▶ _Task brief_: The records are to be repeated exactly, and any images in them are to be dropped.
───
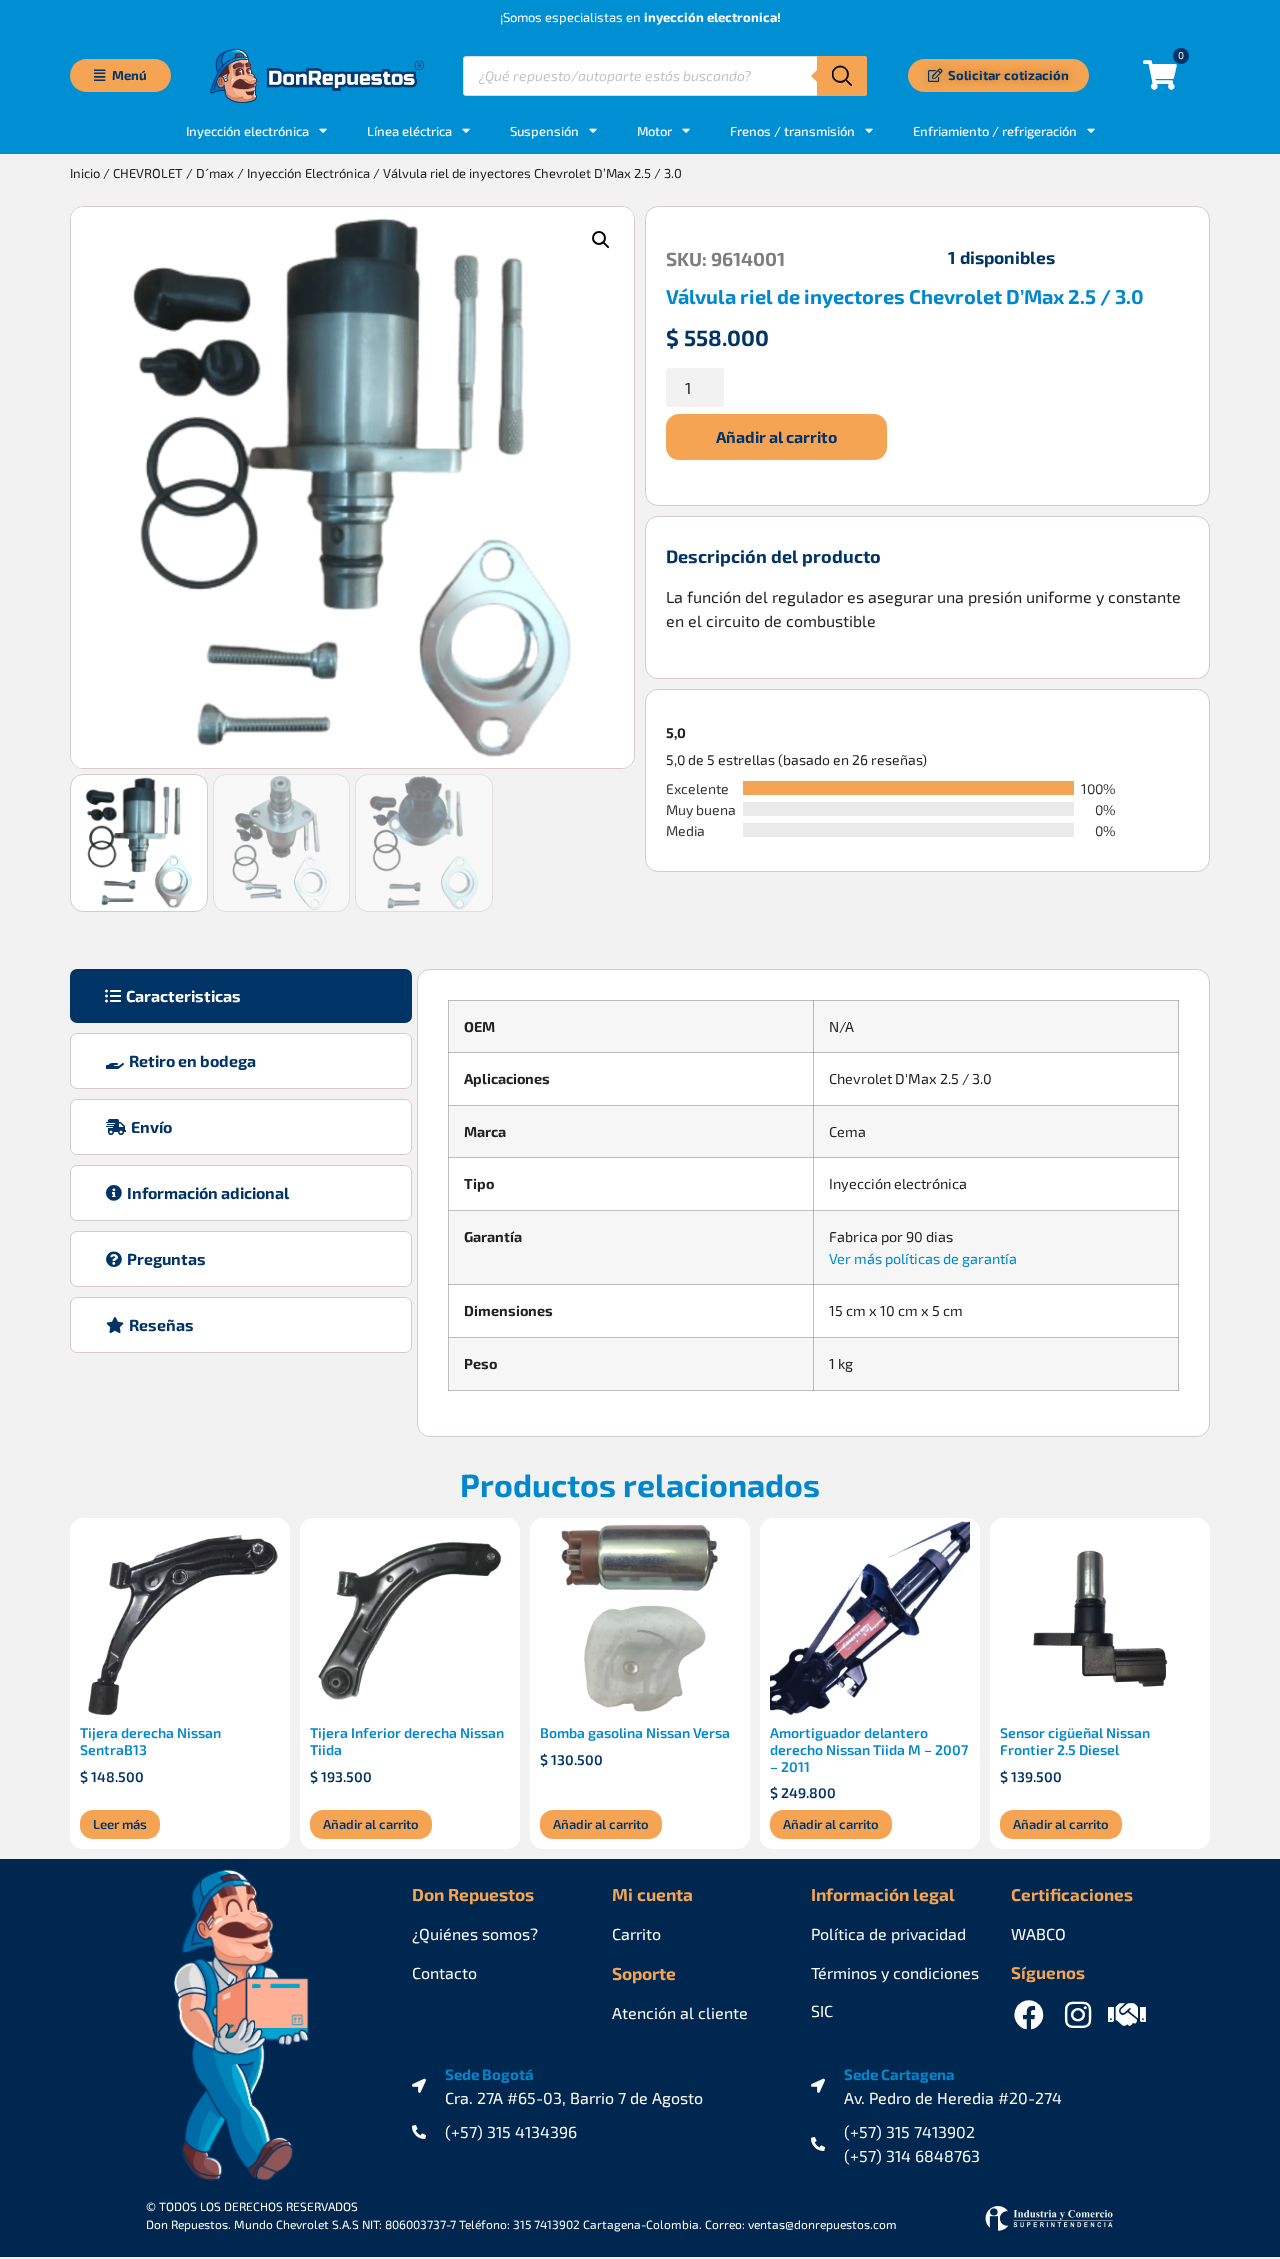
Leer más (120, 1824)
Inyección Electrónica (308, 173)
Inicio (85, 173)
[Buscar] (842, 76)
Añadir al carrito (776, 436)
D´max (215, 173)
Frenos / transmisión (792, 131)
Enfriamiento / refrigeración (995, 131)
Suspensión (544, 131)
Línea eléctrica (409, 131)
───
▶ _Output for this exercise_:
Leer más (120, 1824)
Inyección Electrónica (308, 173)
Inicio (85, 173)
[Buscar] (842, 76)
Añadir al carrito (776, 436)
D´max (215, 173)
Frenos / transmisión (792, 131)
Enfriamiento / refrigeración (995, 131)
Suspensión (544, 131)
Línea eléctrica (409, 131)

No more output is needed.